The co-founder and former mainstay of East India Comedy talks about politics, comedy and everything in between ahead of his show in the city tomorrow
When Sorabh Pant drew out travel plans to England, he had a lovely vacation in mind. A nice English breakfast, a few pints of stout and a quiet weekend that would have just one engagement at the University of Warwick – the initial itinerary was breezy. However, the man now finds himself staring at a packed schedule, with shows lined up in London tonight and Birmingham and Manchester over the weekend.
When we caught up with the man, he seemed a little hesitant about his work getaway. “I was really looking forward to the show here this weekend and then I found out the temperature is around -2 degrees. I don’t think I have been in such frigid conditions since I last fought with my wife,” he says.
Satire in times of censorship
When you put the Indians and the British together, colonialism is the oh-so-evident elephant in the room. “This has been spoken about by Shashi Tharoor and several others, but there are still different ways to find fresh nuances to the equation.”
The reason why the likes of John Oliver and Trever Noah are successful in the US is that they are coming from completely different perspectives. I try building my own perspective of the place I am in.
Over the last few years, Pant has built a reputation for holding a mirror to society with his passionate “rants” on hotly debated issues in India and across the world. They have earned him his share of brickbats and trolls. “For every one of those videos, I have got at least one death threat, on Facebook or YouTube. It’s come to a point where, now if I don’t get a death threat it feels like maybe the video isn’t as good,” says the Pant on Fire comic.
He does not plan to alter his content to suit the whims of the ‘fascists’, but he loves adding contextual flavours to his sets. He quashes the British stereotype of being hard to please and points out, “I have been touring with international crowds now and I have found the Brits to be very hospitable and fun and I don’t know where this reputation of Brits being cold came from. The intention of coming to the UK to perform was to reach out to this audience that I normally wouldn’t get.”
“Even if you’re a non-brown person, you’ll still enjoy the show,” he says reassuringly.

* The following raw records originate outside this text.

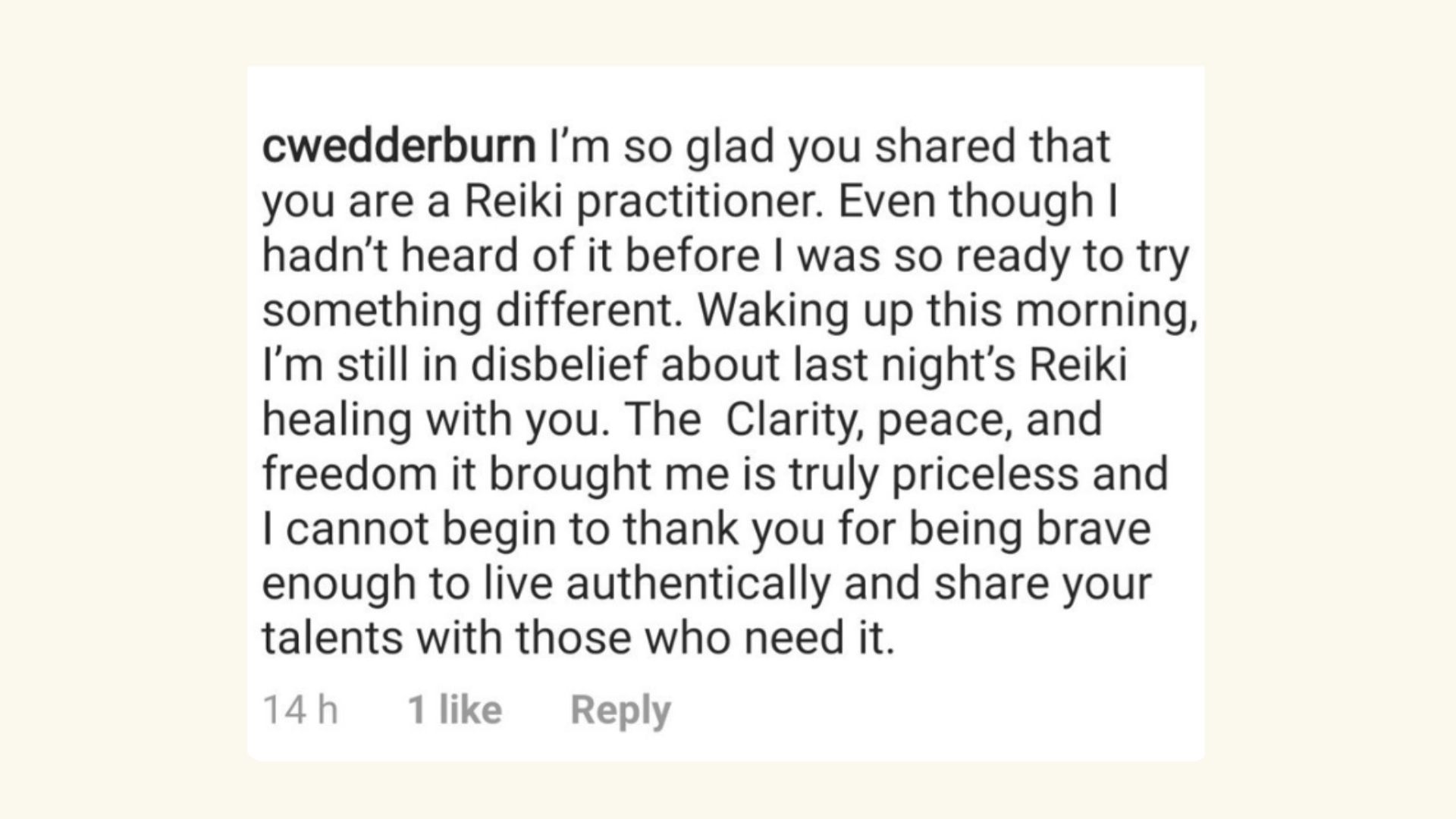The image size is (1456, 819).
Task: Click the word 'healing' in the comment
Action: (x=336, y=419)
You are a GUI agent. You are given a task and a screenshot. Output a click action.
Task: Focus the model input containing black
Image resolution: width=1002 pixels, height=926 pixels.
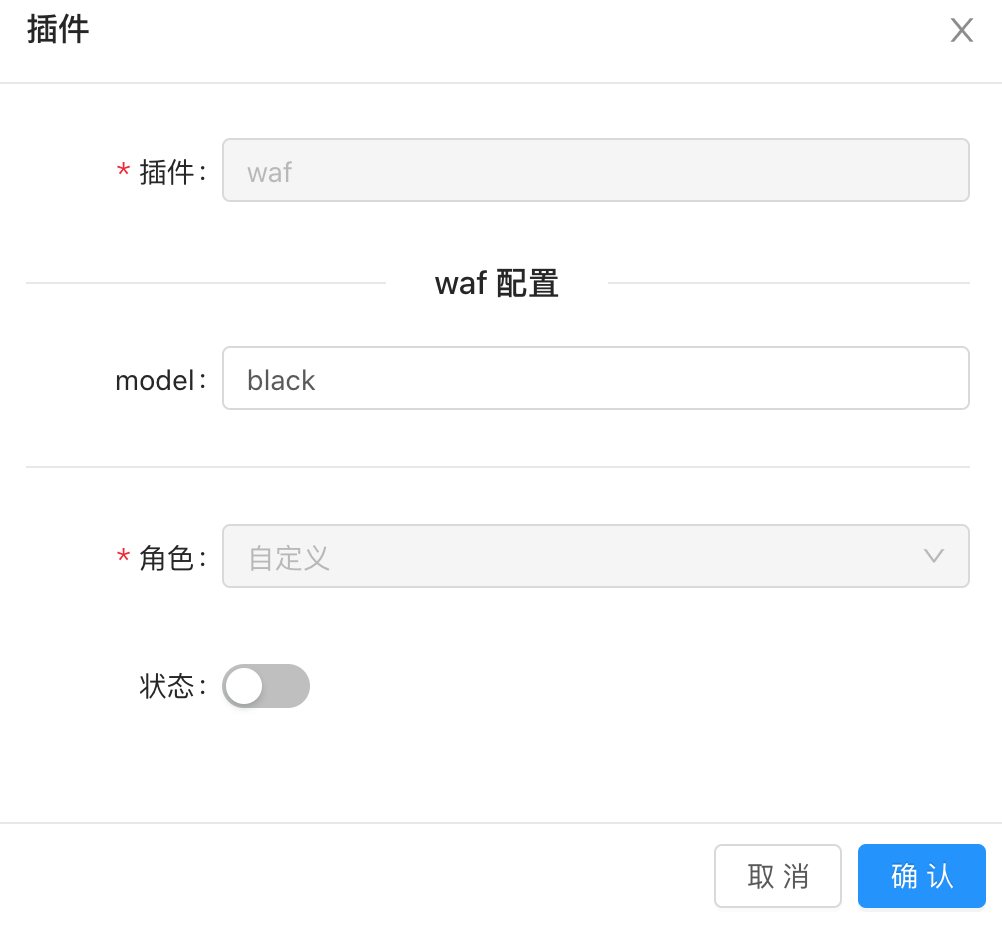[x=596, y=378]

More recently back in the subcontinent, inspired by the #MeToo wave, the slam poetry community lashed out against abuse within its fraternity and people young and old are now discussing disparity, from abuse to simpler parameters like a gender gap. We ask Pant if such battles are being waged in the stand-up scene to which he responds, “I don’t think the gender gap in the stand-up scene exists anymore. So many more women have stepped into stand-up comedy and are doing so well. Everyone knows Aditi Mittal, for instance. She’s sold out more shows in the UK than any other Indian comedian out here. The tide has changed.”
Having said that, the comic does draw attention to the absurdity of this movement placing onus almost exclusively on different spheres of the entertainment industry. “I hope we see this becoming a discussion outside the realm of showbiz too. I’d like to see this spill over to the corporate world and its functioning,” he says.
A “little” dose of wisdom
Pant’s adrenaline-high shows will stick to his standard 1.5-2-hour duration and will see him talk about a range of issues from depression, smoking, drinking and political commentary to his relationship with his wife and his two children among other things.

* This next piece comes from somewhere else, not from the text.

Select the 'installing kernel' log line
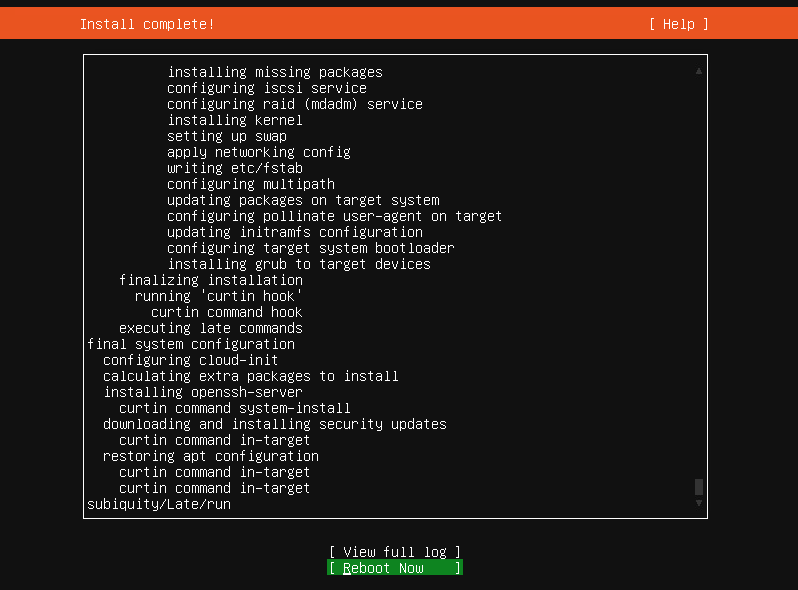 coord(234,120)
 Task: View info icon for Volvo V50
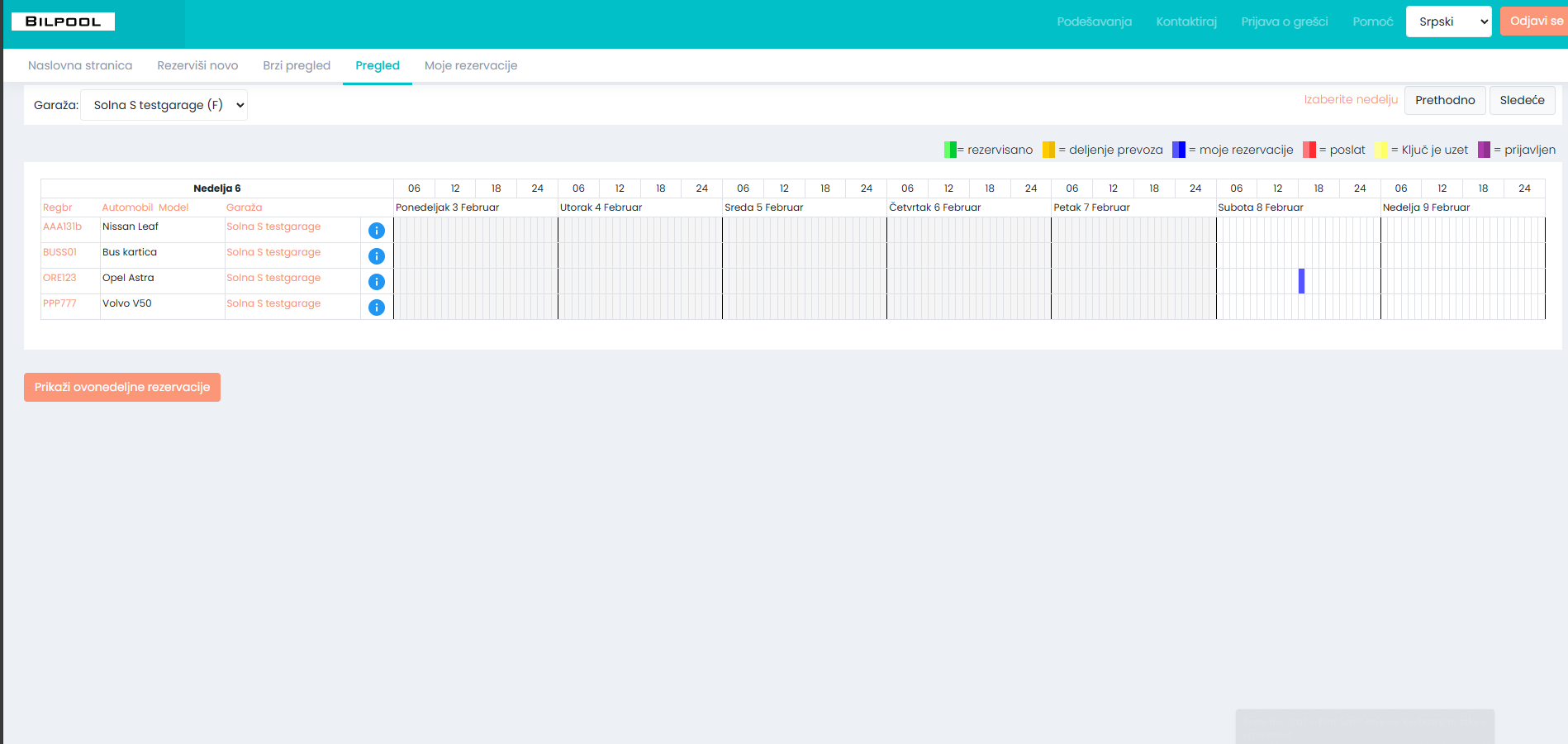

I think babies should be allowed to vote. They seem to have a better understanding of how things work than adults
Having based a few of his shows on his son earlier, Pant believes that kids are a huge source of motivation to continue doing comedy. “The fun part about having kids is that the world can make you very cynical and when you’re some sort of a public figure, you get love but you also get hate. That pulls you down a bit. But when you hang out with kids, you realise that even the most basic of things make them break into a smile. Human beings aren’t very different when it comes to things that make us laugh,” he adds.
Pant has toured over 75 cities and staged more than 1500 shows since he broke into the scene in 2008, but that’s not all. Over the last half a decade, he has also authored three non-fiction novels. His latest is Pawan- The Flying Accountant, a dark comedy about an invincible being who is also suicidal. “There are references to actual political figures alive today, which made my publishers very nervous. The book largely discusses the futility of wars – all kinds of it,” he explains.
Post his English sojourn, Pant heads back to Mumbai for a string of shows. The Melbourne International Comedy Festival is also on the cards for him this year besides performances in Singapore, Nepal and the US.